Rumi membagi dua jenis pengetahuan, yakni pengetahuan batin dan pengetahuan duniawi. Pengetahuan batin dapat diperoleh setelah melalui realisasi spiritual (‘ilm-i-Tahqiq), ekspresi dari pengetahuan tentang keberadaan Kekal, atau Tuhan. Sebaliknya, pengetahuan duniawi dilihat Rumi sebagai penghambat di jalan menuju pengetahuan Ilahi.
Untuk mencapai kepuasan spiritual, Rumi berfokus pada cara alternatif yaitu dengan belajar dan memahami (aktivitas berpengetahuan). Dan menurut Rumi, terdapat dua jenis pengetahuan (‘ilm) dari cara mendapatkannya yakni mutaqllid (‘ilm-i taqlidi) dan mutaqqiq.
Jenis pengetahuan yang pertama yaitu mutaqllid (orang yang meniru) adalah orang yang menyampaikan pengetahuan peniru (‘ilm-i taqlidi) yaitu pengetahuan orang lain. Ini merupakan pengetahuan yang diperoleh dari luar, pengetahuan yang dipelajari dari sumber-sumber referensi dan literatur. Pada pengetahuan ini, kita diperintah oleh kepintaran kita -kecerdasan tanpa iman, tidak ada kasih Allah, tidak ada pengekangan batin atau dosa karena tidak ada moralitas batin-. Oleh karenanya jenis pengetahuan ini disebut sebagai mutaqllid (orang yang meniru) karena pengetahuan ini didapatkan dengan diwariskan dari generasi ke generasi, seperti ilmu alam. Manusia yang hanya bergantung pada jenis pengetahuan ini tidak akan memahami makna batin dari bentuk di mana pengetahuan berasal.
Jenis pengetahuan kedua adalah mutaqqiq (orang yang menyadari Kebenaran), diperoleh dari dalam diri yang merupakan pengetahuan internal yang dilestarikan dalam diri manusia sejak Tuhan menciptakannya.
4. Insan Al Kamil (Perfect Human), konsep manusia sempurna dan pentingnya berusaha untuk menjadi makhluk ini; Khalifah di bumi -menjaga keharmonisan antara manusia, Tuhan, dan alam-.
Manusia memiliki peran penting dalam mengkomunikasikan pengetahuan Tuhan (prinsip Tauhid) ke seluruh dunia. Di sini, Rumi memandang bahwa terdapat dua jens manusia yaitu makhluk yang lebih rendah dan makhluk yang lebih tinggi.

— CATATAN TERSEDIA —
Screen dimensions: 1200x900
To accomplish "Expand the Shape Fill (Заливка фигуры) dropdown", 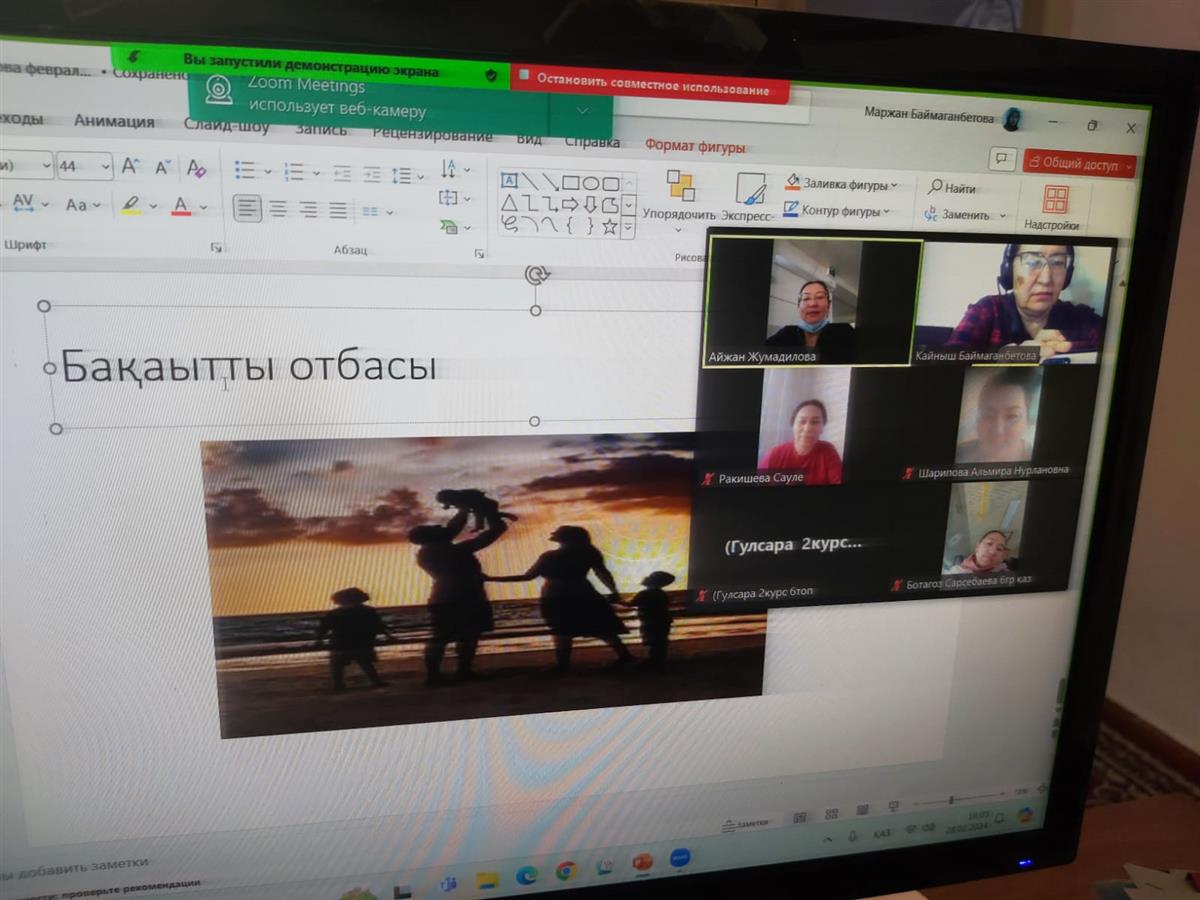I will (x=894, y=185).
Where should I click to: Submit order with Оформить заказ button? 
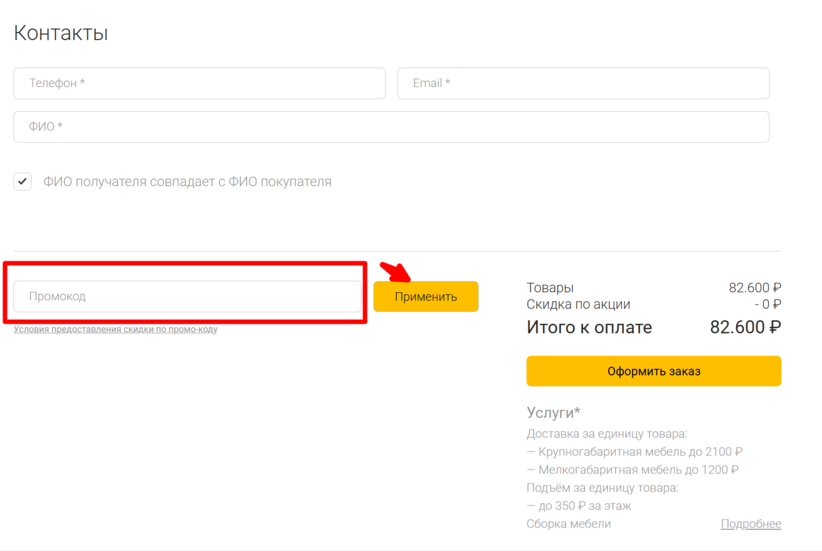coord(654,371)
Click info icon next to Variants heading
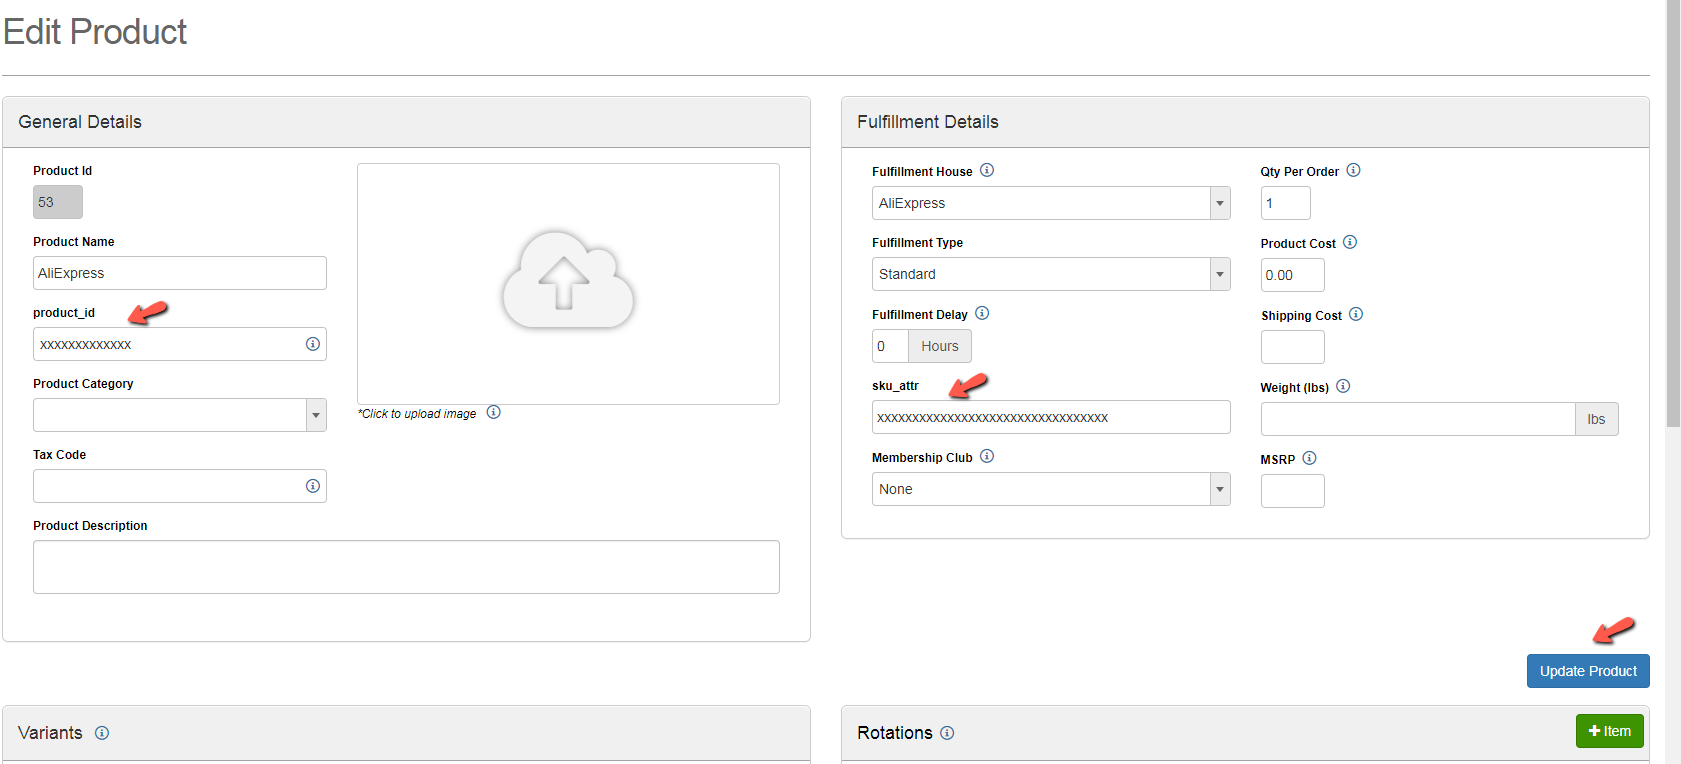This screenshot has height=764, width=1681. pos(102,733)
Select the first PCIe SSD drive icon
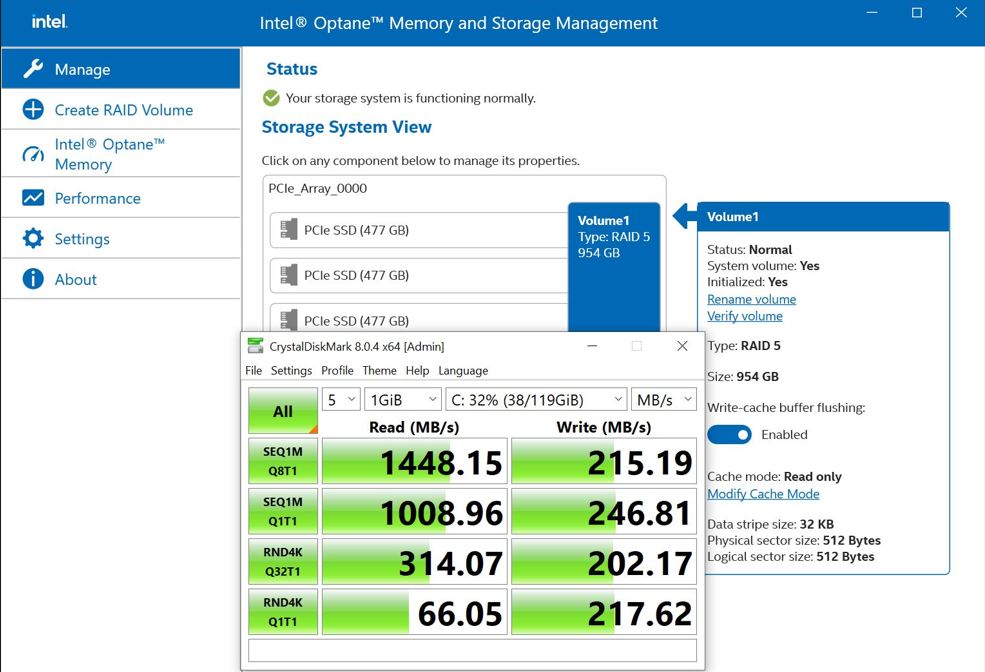This screenshot has width=985, height=672. tap(288, 230)
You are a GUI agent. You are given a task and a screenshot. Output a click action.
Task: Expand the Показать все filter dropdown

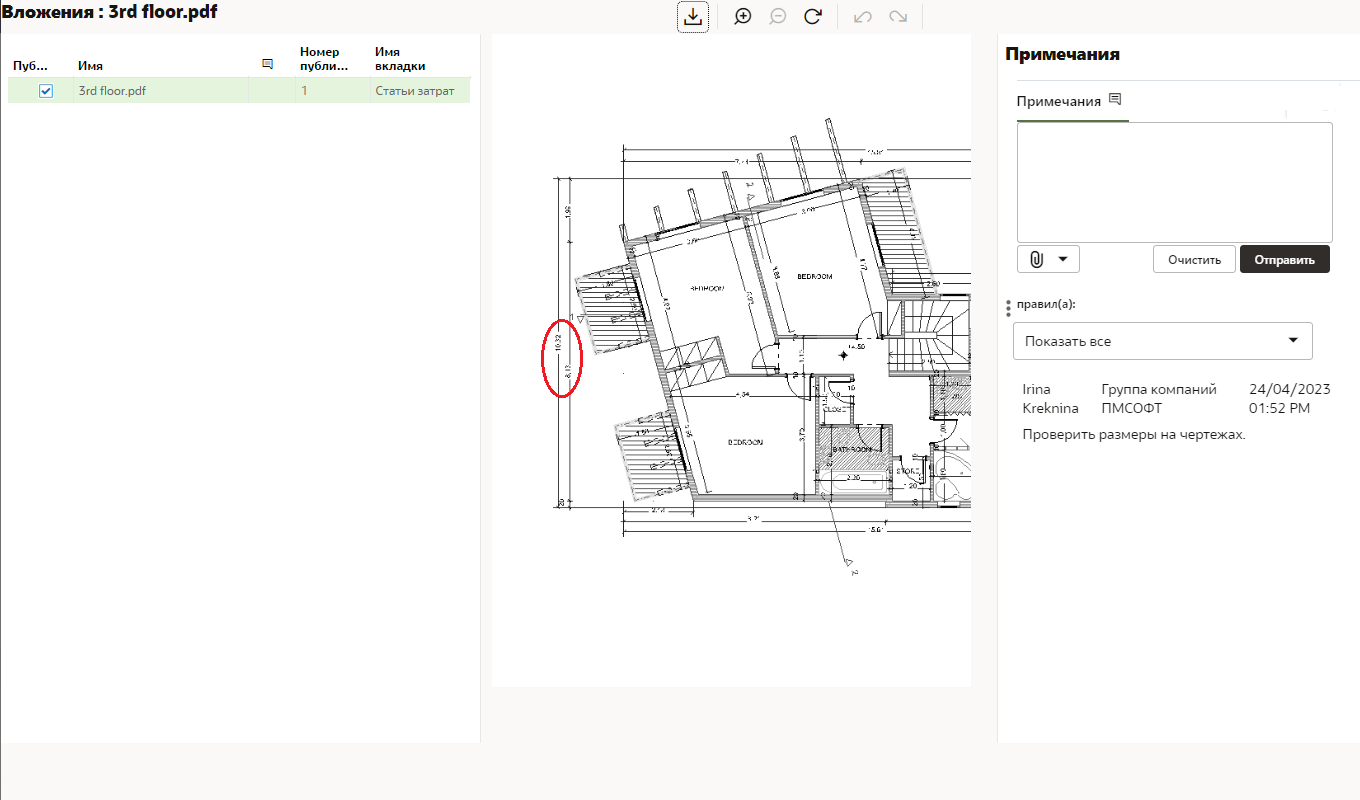click(x=1162, y=341)
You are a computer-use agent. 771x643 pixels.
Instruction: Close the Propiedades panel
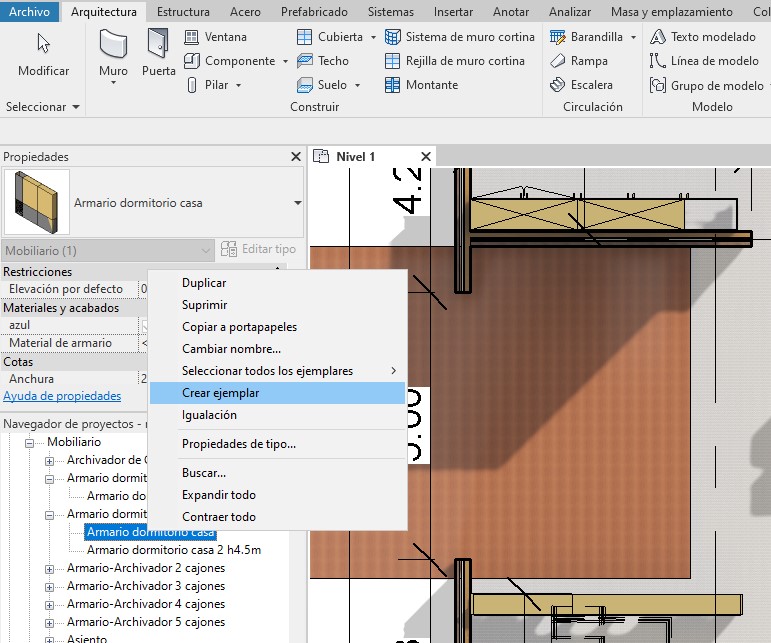point(295,157)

— SOAL LATIHAN —
• a. Kembalikan salinan persis bagian kutipan tentang jenis pengetahuan menurut Rumi, dari "Rumi membagi dua" sampai "menuju pengetahuan Ilahi.".
• b. Tolong lanjutkan kutipan tentang pandangan Rumi mengenai pengetahuan dan manusia, mulai setelah kalimat terakhirnya.

— JAWABAN —
• a.
Rumi membagi dua jenis pengetahuan, yakni pengetahuan batin dan pengetahuan duniawi. Pengetahuan batin dapat diperoleh setelah melalui realisasi spiritual (‘ilm-i-Tahqiq), ekspresi dari pengetahuan tentang keberadaan Kekal, atau Tuhan. Sebaliknya, pengetahuan duniawi dilihat Rumi sebagai penghambat di jalan menuju pengetahuan Ilahi.

• b.
Pertama, makhluk yang lebih rendah, berasimilasi dari semua bentuk kebinatangan eksistensi dirinya. Menurut Rumi, manusia yang mematuhi diri hewannya pada dasarnya menjalani kehidupan seorang budak, terus-menerus menjalani kehidupan yang bertentangan dengan esensi dari keberadaan mereka.
Kedua, makhluk yang lebih tinggi, adalah percikan Ilahi dalam diri manusia, melampaui pengetahuan sensual, menuju pengetahuan ilahi. Seseorang yang tenggelam dalam pengetahuan Ilahi menjadikan ia sebagai manusia sempurna untuk mencapai dunia spiritual dan material.
Sehingga Rumi memahami bahwa ketika manusia sampai pada insan al-kamil, kehendak mereka sendiri akan dihapuskan dalam kehendak Tuhan, dan dengan demikian, telah mencapai Tuhan -the telos for all of creation-. Jika seseorang menghancurkan keinginan dan kehendak manusia mereka, maka ia menjadi manusia yang sempurna, dan hal ini hanya dapat dicapai ketika manusia berasimilasi ke dalam Tuhan.
Perlu ditekankan bahwa kehendak seseorang yang dimusnahkan dan melebur ke dalam kehendak Tuhan, tidak kehilangan individualitas mereka. Jadi, ketika Rumi membahas menjadi dimusnahkan ke dalam Tuhan ini tidak berarti bahwa mereka benar-benar kehilangan siapa mereka sebagai pribadi. Artinya adalah mereka menjalani hidup mereka sesuai dengan kehendak Tuhan. Juga, itu tidak berarti bahwa seseorang menjadi benar-benar askertik dan mengabaikan diri atau kehidupan duniawi mereka. Rumi menentang bentuk-bentuk asceticism dan isolasi yang intens dari masyarakat.
Inti Pemikiran Rumi mengenai Ecotheology
1) Rumi membedakan antara kualitas transenden dan imanen Allah. Dalam Al-Qur’an, tauhid menyatakan bahwa Allah adalah satu, pada saat yang sama ciptaan atau dunia adalah jamak atau banyak.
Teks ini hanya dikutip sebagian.